Demonstranten in Hongkong | Bildquelle: dpa

Hongkong Gewalt und blaue Straßen

Stand: 20.10.2019 18:48 Uhr

Erneut Zehntausende Menschen auf den Straßen, Gummigeschosse gegen Molotowcocktails, brennende Barrikaden und Tränengas: In Hongkong kam es zu den heftigsten Zusammenstößen seit Langem.

Von Frank Aischmann, ARD-Studio Shanghai, zzt. Hongkong

Es begann als friedlicher Protest am Sonntagmittag im Süden der Halbinsel Kowloon. Dort, wo eigentlich Touristen flanieren, strömten Zehntausende zusammen. Und schon das war illegal, warnte die Polizei über ihre Online-Kanäle. Denn die Polizei hatte keine Genehmigung erteilt, die Organisatoren der Civil Human Rights Front waren am Samstag mit ihrem Einspruch dagegen vor dem Berufungsgericht Hongkongs gescheitert.

"Ich habe kein Vertrauen mehr", sagt ein junger Demonstrant, "weder in meine Regierung noch in die chinesische Zentralregierung - die ist totalitär. Seit vier Monaten werden unsere Proteste unterdrückt und wir werden wohl nie die Demokratie erhalten und das allgemeine Wahlrecht, das uns bei der Übergabe Hongkongs an China versprochen wurde."

Friedliche Demonstration gegen Vermummungsverbot

Auffallend zu Beginn: Keine Polizei weit und breit.

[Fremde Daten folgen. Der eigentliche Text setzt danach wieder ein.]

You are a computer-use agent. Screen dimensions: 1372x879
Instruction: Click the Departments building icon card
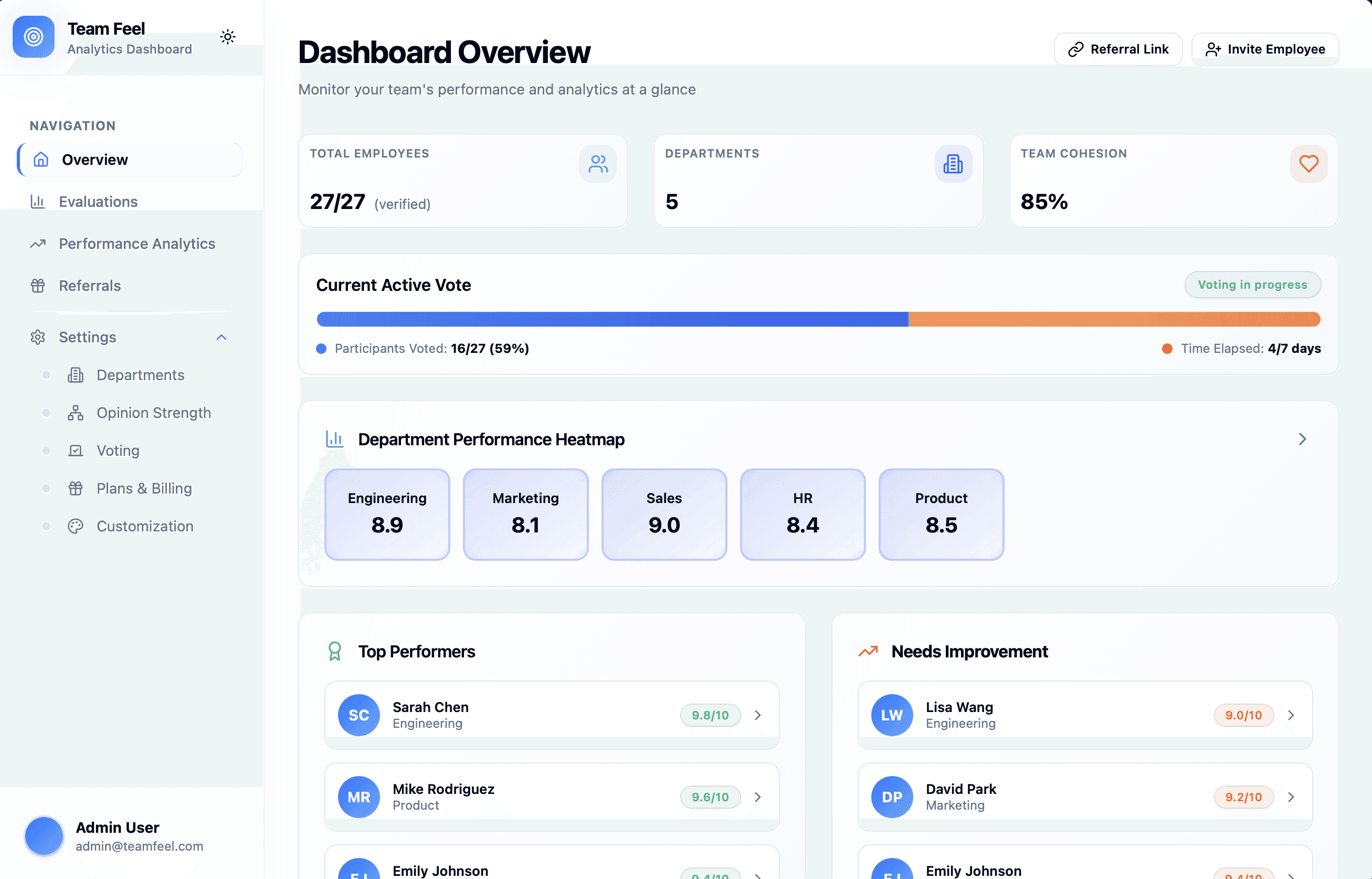(x=953, y=164)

Die Demonstranten regeln selbst diszipliniert den Straßenverkehr, bis es einfach zu viele sind. Und dann geht der Zug in zwei Parallelstraßen Richtung Norden. Viele Transparente, viele Regenschirme, viele Gesichtsmasken. Neben den seit Monaten wiederholten 5 Grundforderungen geht es an diesem Sonntag auch um die Ablehnung des Anfang Oktober von regierungschefin Carrie Lam verhängten Vermummungsverbots. Eine Frau verteilt kostenlos Einweg- OP-Masken - die Nachfrage ist groß. "Ohne Maske verhaftet zu werden", erklärt die Frau, "da kann man zu bis zu einem Jahr Gefängnis verurteilt werden und zu einer hohen Geldstrafe - das verletzt die Menschenrechte!"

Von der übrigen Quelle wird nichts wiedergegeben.